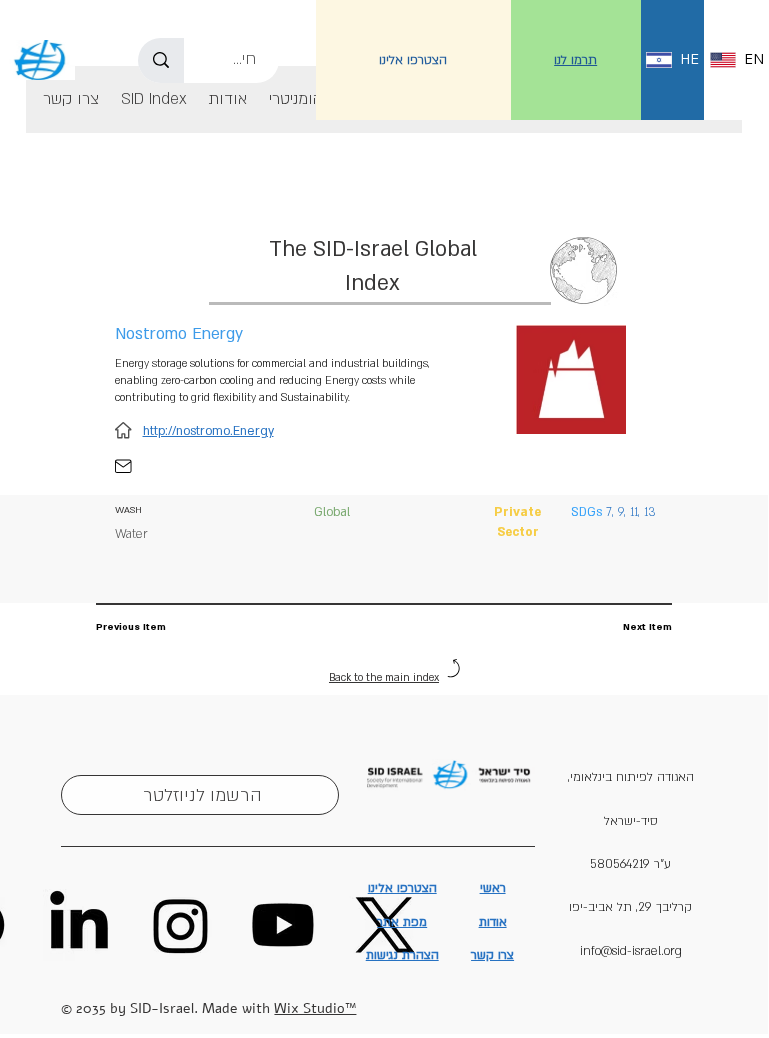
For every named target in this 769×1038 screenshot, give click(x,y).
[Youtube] (283, 925)
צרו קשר (492, 955)
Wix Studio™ (315, 1008)
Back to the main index (384, 678)
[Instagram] (181, 925)
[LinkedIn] (79, 925)
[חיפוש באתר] (161, 60)
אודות (493, 922)
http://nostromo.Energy (208, 431)
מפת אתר (402, 922)
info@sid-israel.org (631, 951)
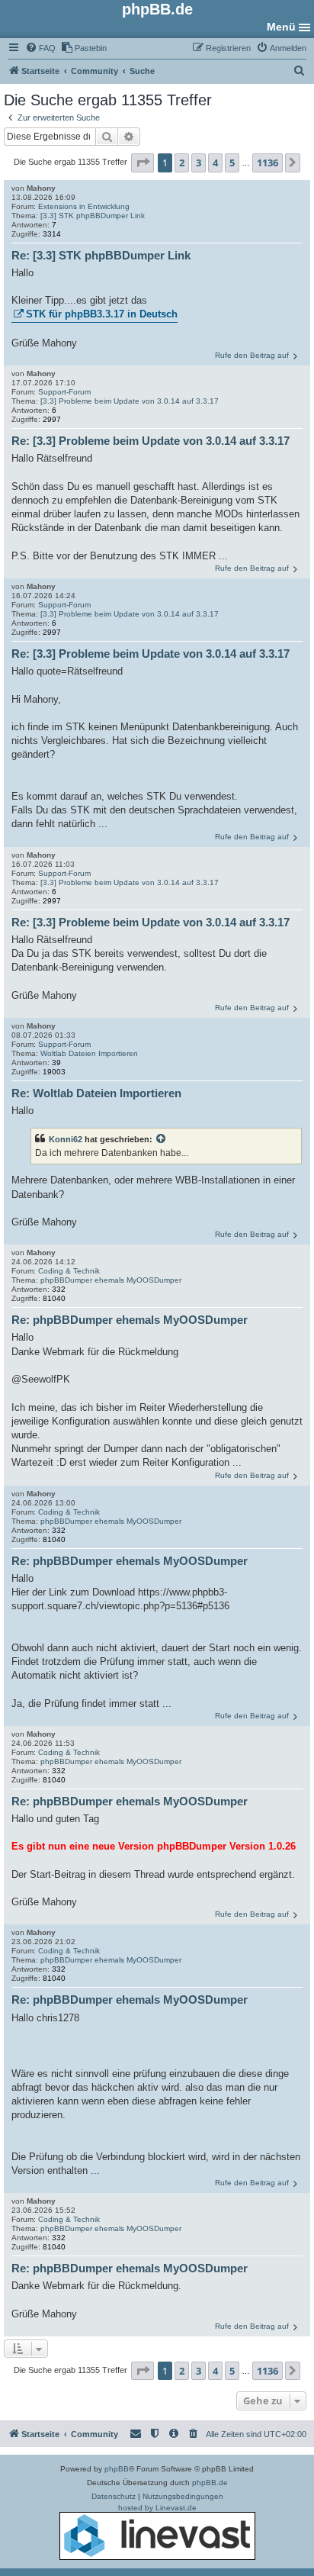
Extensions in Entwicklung (84, 206)
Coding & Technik (69, 1271)
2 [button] (181, 162)
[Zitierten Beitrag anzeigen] (161, 1139)
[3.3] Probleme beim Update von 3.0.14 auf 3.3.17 (129, 401)
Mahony (41, 188)
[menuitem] (40, 48)
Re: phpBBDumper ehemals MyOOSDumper (129, 1319)
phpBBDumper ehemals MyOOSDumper (110, 1280)
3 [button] (198, 162)
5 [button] (232, 162)
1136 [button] (267, 162)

**The problem:**
Exact copies of the entries above are needed, with every picture removed.

**Reply to the task:**
For every named target in this 769×1038 screenshot, give click(x,y).
[Youtube] (283, 925)
צרו קשר (492, 955)
Wix Studio™ (315, 1008)
Back to the main index (384, 678)
[Instagram] (181, 925)
[LinkedIn] (79, 925)
[חיפוש באתר] (161, 60)
אודות (493, 922)
http://nostromo.Energy (208, 431)
מפת אתר (402, 922)
info@sid-israel.org (631, 951)
Extensions in Entwicklung (84, 206)
Coding & Technik (69, 1271)
2 [button] (181, 162)
[Zitierten Beitrag anzeigen] (161, 1139)
[3.3] Probleme beim Update von 3.0.14 auf 3.3.17 (129, 401)
Mahony (41, 188)
[menuitem] (40, 48)
Re: phpBBDumper ehemals MyOOSDumper (129, 1319)
phpBBDumper ehemals MyOOSDumper (110, 1280)
3 [button] (198, 162)
5 [button] (232, 162)
1136 [button] (267, 162)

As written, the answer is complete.